PARIS (Reuters) - Absent pour raisons médicales, Jacques Chirac a nié vendredi par procuration avoir commis une faute et s'est présenté en homme de principes, au dernier jour de son procès pour détournement de fonds publics.

Son avocat Jean Veil, qui a entamé les plaidoiries à cette audience au tribunal de Paris visant 28 emplois présumés fictifs à l'Hôtel de ville entre 1992 et 1995, a lu une déclaration de l'ancien président.

La défense plaide la relaxe et le tribunal devait mettre son jugement en délibéré dans la soirée, sans doute jusqu'à début 2012. Retardé par l'immunité présidentielle, ce procès a attendu près de 15 ans.

Tout en affirmant avoir voulu venir à ce procès historique, le premier d'un ancien chef d'Etat, Jacques Chirac a évité la comparution personnelle, grâce à un argument de procédure en mars dernier, puis par un certificat médical privé transmis au tribunal début septembre, deux jours avant le procès. Il encourt toujours en théorie jusqu'à 10 ans de prison.

Les juges l'ont dispensé d'être présent, sur la base de conclusions médicales faisant état de problèmes de mémoire et "d'importantes erreurs de jugement et de raisonnement".

Selon la déclaration lue, Jacques Chirac avait prévu de dire aux juges en mars : "Citoyen comme un autre, je me présente devant vous qui statuez au nom du peuple français (...) Ce rendez-vous est nécessairement un instant politique. Par-delà les blessures et l'épreuve, il me faut l'assumer comme tel".
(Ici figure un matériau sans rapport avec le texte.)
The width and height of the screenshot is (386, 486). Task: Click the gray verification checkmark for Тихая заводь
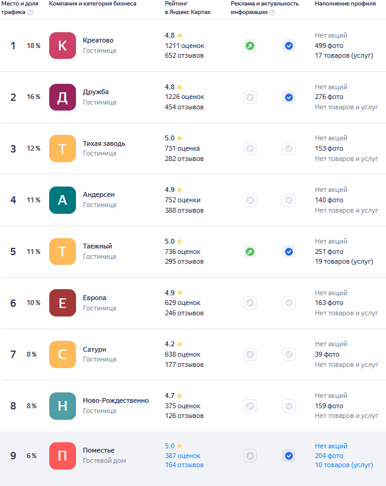289,148
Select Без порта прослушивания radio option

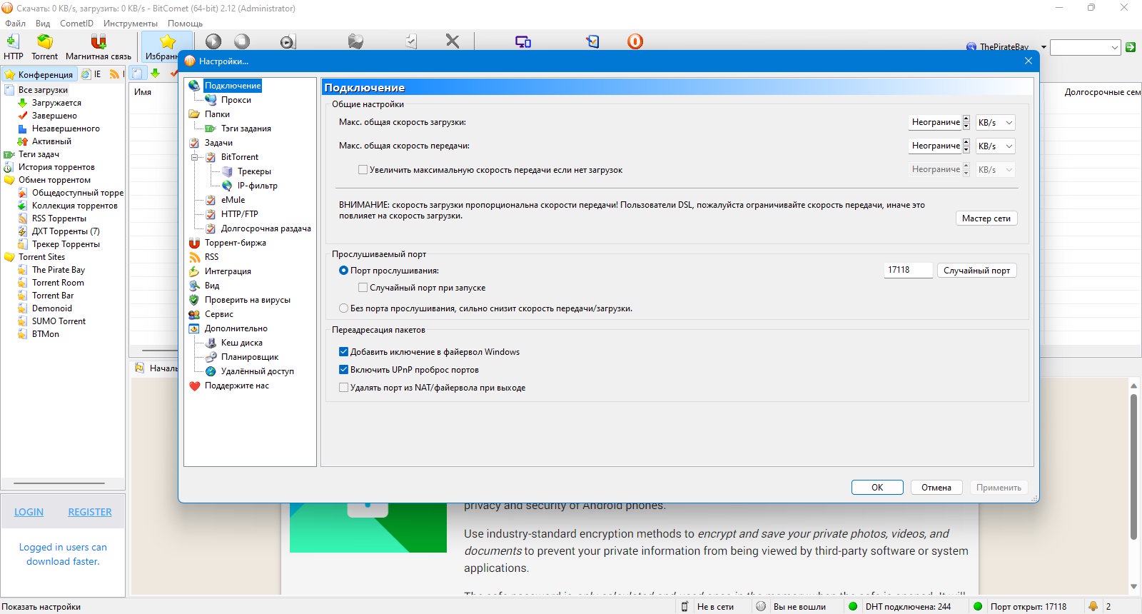pos(344,308)
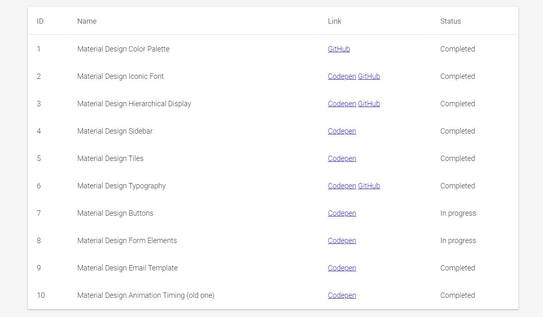Click In progress status for Buttons row
The height and width of the screenshot is (317, 543).
tap(458, 213)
Jacques Chirac assure dans ce texte qu'il se réjouit du procès : "Il donne tort aux démagogues qui soutiennent que dans notre pays, la justice serait sévère aux faibles et complaisante aux puissants".
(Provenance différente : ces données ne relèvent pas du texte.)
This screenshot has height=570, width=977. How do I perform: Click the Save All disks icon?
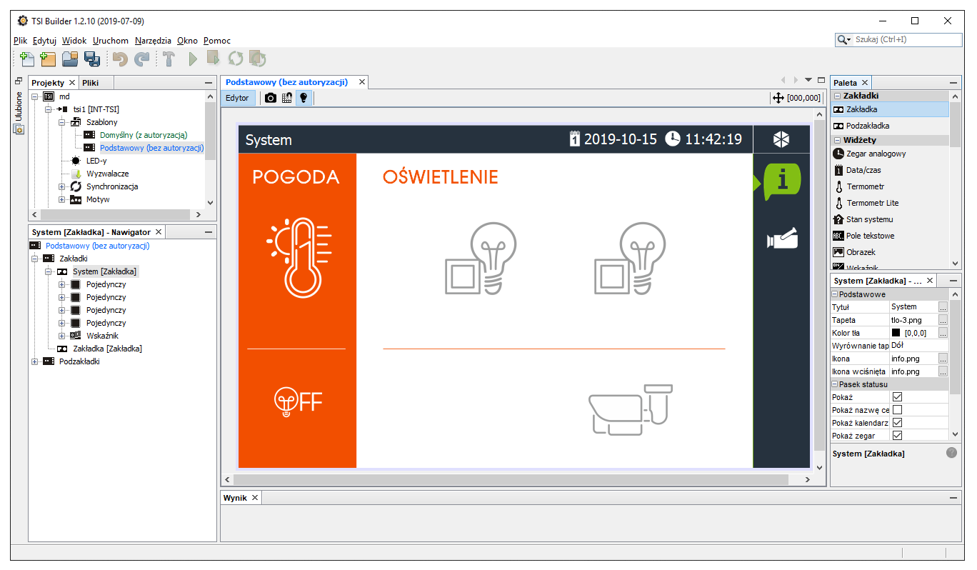pos(92,59)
"NI FAUTE MORALE NI FAUTE PENALE"

Il défend sa personne : "Je veux que les Français sachent qu'il n'y a pas deux Chirac, l'un des soi-disant arrangements et l'autre de l'engagement d'une vie consacrée à la grandeur et à la cohésion de la France. Il n'y a qu'un homme fait d'un bloc de chair, de sang et de principes."
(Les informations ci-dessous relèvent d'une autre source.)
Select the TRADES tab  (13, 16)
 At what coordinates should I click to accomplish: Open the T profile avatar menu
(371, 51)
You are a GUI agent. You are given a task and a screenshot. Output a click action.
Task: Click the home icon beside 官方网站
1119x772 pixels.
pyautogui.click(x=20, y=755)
Jacques Chirac conteste dans ce texte l'existence d'un "système" de détournement de fonds à l'Hôtel de ville et dit assumer la responsabilité entière de l'affaire en dédouanant ses subordonnés.

"Il n'y a ni système ni enrichissement personnel, je n'ai rien fait qui soit contraire à la probité et l'honneur. J'affirme n'avoir commis aucune faute, ni pénale, ni morale."

Pour le reste, Jacques Chirac reprend les arguments avancés à l'instruction, où, s'il reconnaissait à mi-mot avoir utilisé les fonds publics parisiens pour assurer son cumul de fonctions - député, président du RPR, Premier ministre entre 1986 et 1988, maire, conseiller général -, il parlait de pratiques légales.

Le financement des partis aurait été entouré d'un certain flou législatif aux yeux de Jacques Chirac et la gauche aurait aussi failli, ce qui relativiserait selon lui le problème.

Me Jean Veil a ensuite plaidé sur chacun des 28 emplois litigieux, qu'il a justifiés de diverses manières.

Le collaborateur de la cycliste Jeannie Longo embauché ? "Le cyclisme à Paris, c'est pas un truc idiot". L'employé corrézien gérant les demandes de places en crèche ? "Un chef de gare à la gare de triage". Les employés qui travaillaient à la campagne présidentielle de 1995 dans des locaux privés ? "Il n'y avait plus de locaux à l'Hôtel de ville".

Jacques Chirac a l'appui du parquet, qui a requis mardi une relaxe générale en estimant que les 28 emplois visés étaient réguliers et que leurs titulaires avaient réellement travaillé.

Il n'y a plus de plaignant principal dans l'affaire, Jacques Chirac ayant obtenu le retrait de la partie civile de la Ville de Paris en remboursant 500.000 euros, même s'il nie toute faute, tandis que l'UMP payait 1,7 million.

Le tribunal peut cependant statuer comme il l'entend, notamment en s'appuyant sur les débats à l'audience et le dossier d'instruction, qui a conclu que les emplois offerts, notamment à des proches ou à leurs épouses, n'avaient aucun intérêt pour les Parisiens.